** Material supplied follows **

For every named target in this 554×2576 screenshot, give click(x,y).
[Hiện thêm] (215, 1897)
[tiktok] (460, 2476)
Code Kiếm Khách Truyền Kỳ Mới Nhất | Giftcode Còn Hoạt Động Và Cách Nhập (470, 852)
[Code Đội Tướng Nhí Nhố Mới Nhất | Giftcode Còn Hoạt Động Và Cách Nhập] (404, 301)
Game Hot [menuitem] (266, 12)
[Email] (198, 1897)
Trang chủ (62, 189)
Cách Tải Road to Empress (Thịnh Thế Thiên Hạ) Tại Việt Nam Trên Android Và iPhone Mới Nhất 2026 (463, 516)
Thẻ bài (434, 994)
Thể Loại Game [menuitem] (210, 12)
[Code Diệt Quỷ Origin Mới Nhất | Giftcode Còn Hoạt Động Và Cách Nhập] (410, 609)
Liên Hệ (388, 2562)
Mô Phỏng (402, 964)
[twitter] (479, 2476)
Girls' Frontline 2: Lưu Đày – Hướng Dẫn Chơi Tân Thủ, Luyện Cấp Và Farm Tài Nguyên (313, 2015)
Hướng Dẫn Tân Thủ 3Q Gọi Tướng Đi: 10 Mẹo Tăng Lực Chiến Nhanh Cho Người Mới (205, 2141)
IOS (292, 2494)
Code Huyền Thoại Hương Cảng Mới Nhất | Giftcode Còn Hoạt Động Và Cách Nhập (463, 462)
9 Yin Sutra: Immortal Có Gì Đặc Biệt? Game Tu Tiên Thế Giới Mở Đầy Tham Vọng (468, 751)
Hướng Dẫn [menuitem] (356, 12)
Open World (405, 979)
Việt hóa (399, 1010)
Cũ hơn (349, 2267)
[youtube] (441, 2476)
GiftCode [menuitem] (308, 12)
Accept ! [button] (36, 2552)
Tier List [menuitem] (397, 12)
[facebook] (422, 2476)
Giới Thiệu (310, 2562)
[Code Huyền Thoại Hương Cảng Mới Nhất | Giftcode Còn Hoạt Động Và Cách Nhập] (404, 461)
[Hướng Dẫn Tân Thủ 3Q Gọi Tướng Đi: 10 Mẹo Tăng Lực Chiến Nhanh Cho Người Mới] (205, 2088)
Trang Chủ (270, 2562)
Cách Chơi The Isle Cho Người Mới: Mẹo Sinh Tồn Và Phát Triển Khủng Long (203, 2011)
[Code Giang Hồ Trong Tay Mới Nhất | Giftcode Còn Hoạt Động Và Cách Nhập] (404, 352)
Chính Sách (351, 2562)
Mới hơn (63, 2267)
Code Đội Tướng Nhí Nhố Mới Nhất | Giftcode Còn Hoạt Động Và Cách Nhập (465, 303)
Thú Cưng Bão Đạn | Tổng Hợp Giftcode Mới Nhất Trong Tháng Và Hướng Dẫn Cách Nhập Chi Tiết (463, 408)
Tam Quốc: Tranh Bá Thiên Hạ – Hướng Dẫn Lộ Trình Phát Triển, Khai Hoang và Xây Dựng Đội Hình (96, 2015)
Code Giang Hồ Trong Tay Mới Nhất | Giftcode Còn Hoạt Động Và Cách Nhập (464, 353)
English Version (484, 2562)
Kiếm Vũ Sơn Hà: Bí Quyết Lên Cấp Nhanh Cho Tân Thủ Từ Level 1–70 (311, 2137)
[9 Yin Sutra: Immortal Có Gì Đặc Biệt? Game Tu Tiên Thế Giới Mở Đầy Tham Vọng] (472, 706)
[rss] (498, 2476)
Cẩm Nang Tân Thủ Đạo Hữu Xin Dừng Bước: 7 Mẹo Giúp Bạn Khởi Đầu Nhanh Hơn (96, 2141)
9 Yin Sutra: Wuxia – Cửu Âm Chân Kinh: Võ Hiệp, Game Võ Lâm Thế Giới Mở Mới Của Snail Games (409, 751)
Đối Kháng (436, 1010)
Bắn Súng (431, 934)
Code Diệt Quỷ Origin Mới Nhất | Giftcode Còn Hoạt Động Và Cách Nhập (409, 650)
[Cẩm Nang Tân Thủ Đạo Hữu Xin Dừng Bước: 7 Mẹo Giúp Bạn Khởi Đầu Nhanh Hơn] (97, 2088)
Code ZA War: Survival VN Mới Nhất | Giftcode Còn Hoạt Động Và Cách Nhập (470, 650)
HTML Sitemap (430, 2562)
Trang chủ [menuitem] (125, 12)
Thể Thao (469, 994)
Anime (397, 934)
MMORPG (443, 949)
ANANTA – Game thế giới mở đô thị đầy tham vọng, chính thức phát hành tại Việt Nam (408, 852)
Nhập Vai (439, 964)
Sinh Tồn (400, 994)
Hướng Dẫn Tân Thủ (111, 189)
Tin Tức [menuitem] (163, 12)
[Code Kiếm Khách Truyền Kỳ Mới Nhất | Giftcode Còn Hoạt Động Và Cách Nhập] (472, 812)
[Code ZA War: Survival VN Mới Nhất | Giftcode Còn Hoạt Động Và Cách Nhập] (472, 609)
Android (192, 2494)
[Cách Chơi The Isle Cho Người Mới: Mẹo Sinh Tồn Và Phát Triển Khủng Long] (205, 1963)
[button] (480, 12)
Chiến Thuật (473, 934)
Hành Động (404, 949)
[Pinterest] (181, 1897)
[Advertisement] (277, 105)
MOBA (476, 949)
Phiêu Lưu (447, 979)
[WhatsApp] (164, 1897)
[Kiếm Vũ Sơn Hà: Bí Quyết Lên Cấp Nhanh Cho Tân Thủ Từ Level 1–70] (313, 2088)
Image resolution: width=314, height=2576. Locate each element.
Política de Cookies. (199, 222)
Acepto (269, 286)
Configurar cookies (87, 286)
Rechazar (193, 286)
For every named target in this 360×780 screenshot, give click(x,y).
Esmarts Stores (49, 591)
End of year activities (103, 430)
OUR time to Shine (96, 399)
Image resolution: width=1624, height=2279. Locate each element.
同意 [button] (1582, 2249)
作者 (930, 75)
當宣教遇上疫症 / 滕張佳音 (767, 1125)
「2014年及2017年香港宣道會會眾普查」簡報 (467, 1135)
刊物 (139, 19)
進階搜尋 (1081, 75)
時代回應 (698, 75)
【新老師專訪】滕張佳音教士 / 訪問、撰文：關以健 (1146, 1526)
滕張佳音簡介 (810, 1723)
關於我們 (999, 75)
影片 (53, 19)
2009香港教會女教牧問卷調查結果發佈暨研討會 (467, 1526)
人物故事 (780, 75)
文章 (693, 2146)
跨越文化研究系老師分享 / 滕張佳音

** End of Material supplied **

**Task prompt:**
Take from the material above every line that includes the word "element".

**Result:**
Image resolution: width=314, height=2576. Locate each element.
Image resolution: width=1624, height=2279. Locate each element.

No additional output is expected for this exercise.